**Things to do:**
- 1) Using the article on the Providence wage verdict, answer these:
(a) About how many employees were represented in the class-action suit?
(b) Which judge determined that the violations were willful?
(c) Under Washington law as described in the complaint, how long must a shift run before a second 30-minute meal period is required?
- 2) Based on the article on the Providence wage verdict, explain why Providence will likely owe much more than the jury's roughly $98 million award.
- 3) Continue the article on the Providence wage verdict from its final sentence.

**Document text:**
Jury awards Providence's hourly workers $98M in unpaid wages, though judge could double payout

A Seattle jury determined that Providence had underpaid thousands of its hourly employees by denying second meal breaks during long shifts and rounding down the minutes they clocked in for a shift.

In a verdict reached Thursday, the jury awarded over 33,000 employees represented in the class-action suit about $98 million, according to court documents and reports. About $90 million of the total stemmed from the unpaid and missed meal breaks, with a little over a million deducted due to some class members knowingly agreeing to waive the breaks.

However, the nonprofit system is likely on the hook for substantially more due to state law requiring the total amount to be doubled because King County Superior Court Judge Averil Rothrock determined the violations to be willful. This could bring the total closer to $220 million inclusive of statutory interest, per reports and comments from the plaintiffs’ legal representation.

In an emailed statement, Providence said it disagrees with the plaintiffs’ claims and is “disappointed” with the outcome.

“This case presented several new and complex wage and hour issues that are not addressed in Washington statutes or by the Washington Courts of Appeal,” it said. “Along with other employers also seeking clarity on these Washington wage and hour issues, we intend to appeal this result. As this involves ongoing litigation, we cannot comment further.”

According to a complaint filed by plaintiffs in the case, Washington law requires employers to provide a second 30-minute meal period when they work over 10.5 hours in a shift. While meal periods are “automatically” deducted from pay, Providence did not provide the second meal period shift to those working long shifts.

Providence also implemented a timekeeping system in which hourly employees were paid to the nearest quarter hour. The policy was “not neutral,” however, because it rounded in seven-minute increments that always went in favor of the health system, the plaintiffs wrote.

“As a result of Providence’s uniform policies and practices of rounding employee punch times and failing to provide a second meal period for shifts in excess of 10.5 hours, hourly employees, including Plaintiffs, are systematically denied pay for all compensable hours in violation of Washington law,” according to the complaint.

Collected data
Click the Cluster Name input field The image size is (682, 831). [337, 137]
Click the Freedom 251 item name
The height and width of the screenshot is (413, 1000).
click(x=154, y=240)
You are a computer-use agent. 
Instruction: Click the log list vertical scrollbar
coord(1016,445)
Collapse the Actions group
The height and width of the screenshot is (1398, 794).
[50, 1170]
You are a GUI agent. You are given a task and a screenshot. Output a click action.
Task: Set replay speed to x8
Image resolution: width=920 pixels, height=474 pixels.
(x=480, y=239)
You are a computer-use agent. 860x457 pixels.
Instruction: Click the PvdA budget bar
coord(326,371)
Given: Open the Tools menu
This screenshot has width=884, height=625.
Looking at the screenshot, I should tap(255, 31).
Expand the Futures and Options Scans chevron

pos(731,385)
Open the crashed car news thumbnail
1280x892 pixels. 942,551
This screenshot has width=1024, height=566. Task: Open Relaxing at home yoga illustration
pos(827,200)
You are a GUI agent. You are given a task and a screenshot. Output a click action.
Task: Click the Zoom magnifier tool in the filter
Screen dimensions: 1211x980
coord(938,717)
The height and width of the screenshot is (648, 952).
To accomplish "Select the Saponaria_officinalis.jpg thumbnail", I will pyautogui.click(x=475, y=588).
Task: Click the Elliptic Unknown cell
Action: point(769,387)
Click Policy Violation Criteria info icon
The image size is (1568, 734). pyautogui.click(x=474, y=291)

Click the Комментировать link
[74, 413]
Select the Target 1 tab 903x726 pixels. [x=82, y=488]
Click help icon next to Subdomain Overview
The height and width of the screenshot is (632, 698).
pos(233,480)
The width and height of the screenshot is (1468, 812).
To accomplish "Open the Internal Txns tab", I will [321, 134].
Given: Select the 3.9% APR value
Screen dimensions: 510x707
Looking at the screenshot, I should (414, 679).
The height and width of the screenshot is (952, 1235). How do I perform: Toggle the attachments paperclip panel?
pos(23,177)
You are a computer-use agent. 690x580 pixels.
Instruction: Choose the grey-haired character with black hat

**Answers in order:**
- 1)
(a) Over 33,000 employees.
(b) King County Superior Court Judge Averil Rothrock.
(c) Over 10.5 hours.

- 2) State law requires the total amount to be doubled when the violations are found to be willful. King County Superior Court Judge Averil Rothrock made that finding. With statutory interest included, the total could come closer to $220 million.

- 3)
The court’s ruling pertains to class members affected by the two practices between September 2018 and May 2023. Providence reportedly discontinued the rounding practice last fall.

Renton, Washington-based Providence spans 51 hospitals and has had a few years of major financial losses. Following a -6.4% operating margin from a $1.7 billion operating loss in 2022, the Catholic system reported in March a -4.1% operating margin and a $1.2 billion operating loss for 2023.

The nonprofit system has also felt the brunt of multimillion-dollar restitutions as of late. In February, it cut a deal with Washington state Attorney General Bob Ferguson to settle allegations that it had failed to inform tens of thousands of patients of their charity care eligibility. Key to that arrangement was $157.7 million in medical care payments it agreed to either refund or erase.

Similar scrutiny is ongoing in Oregon, where it operates eight hospitals and more than 200 other locations. In March, the state’s attorney general, Ellen Rosenblum, asked a state judge to require that Providence fully cooperate with its ongoing probe of the organization’s charity care practices. Providence has pushed back, telling the court that it had already produced over 100,000 pages of documents and that the state’s requests were “highly burdensome and unreasonable.”